Emmanuelle POL, Le prince de ce monde, Finitude, 2020, 192 p., 17 €, ISBN : 978-2-36339-128-5

« ‘Pour suivre Jésus, le Christ, rejetez-vous Satan ?’ Satan ! Au vingt et unième siècle ! Donc l’Église admettait toujours l’existence du Diable. Pourquoi nous cachait-on cela ? » Ainsi s’insurge la narratrice, une quadra banale, épouse et mère quelconque, lors d’une cérémonie religieuse prononcée au cours d’une fête familiale. C’est que cette liturgie aux accents d’exorcisme revêt pour elle les atours d’une réelle salvation, un arrachement à « l’autre » qu’elle invoquera corps et âme dans sa descente aux enfers. Qui l’y propulse ? Lui, l’autre, le « Prince de ce monde », le mal en personne, celui qui la séduira, l’obnubilera, la fascinera, la possédera, la détruira…

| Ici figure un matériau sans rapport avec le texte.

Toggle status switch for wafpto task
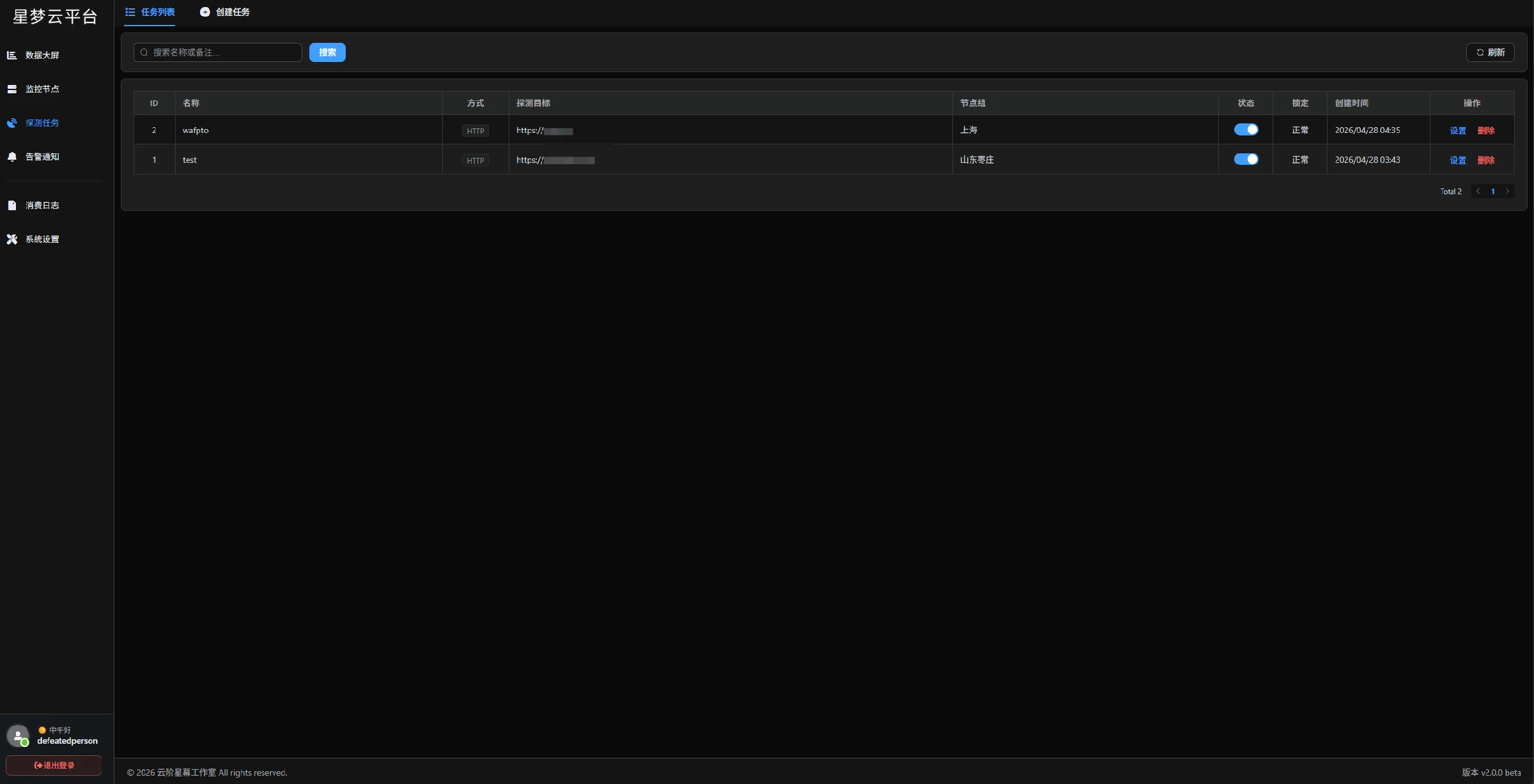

Dans Le prince de ce monde, Emmanuelle Pol nous livre un véritable récit apocalyptique où la voix narrative fait sourdre la présence du mal, chez elle, les siens, les autres, le monde. Une construction romanesque échafaudée en vingt-deux chapitres, tel le dernier livre du Nouveau Testament, l’Apocalypse de Jean, aussi appelé le Livre de la Révélation. Une révélation qui touche l’héroïne du roman mais qui vient bousculer également le lecteur. En effet, le récit laisse émerger l’actualité sociale et politique, voire le phénomène de catastrophe environnementale, en leur conférant les traits d’une dystopie.

La romancière campe son récit dans une ville indéfinie dont les référents spatiaux renvoient à Bruxelles – citons, par exemple : « Encore sous le coup de l’émotion, je décidai de changer de trajet pour rentrer et de couper par la place Saint-Boniface. En longeant l’église, je remarquai qu’on avait ôté les échafaudages qui la défiguraient depuis des années. Sa façade gothique, que j’avais toujours connue noire et maculée de fiente de pigeon, avait été entièrement nettoyée : elle était maintenant d’une blancheur éclatante. » –, les allusions aux événements qui marquent et ont marqué l’actualité ne manquent pas – le piétonnier du centre-ville, les émeutes, les attentats, la montée des radicaux au pouvoir, etc. –, lesquels sont assombris dans un mouvement d’inéluctable « mal en pis » terrifiant.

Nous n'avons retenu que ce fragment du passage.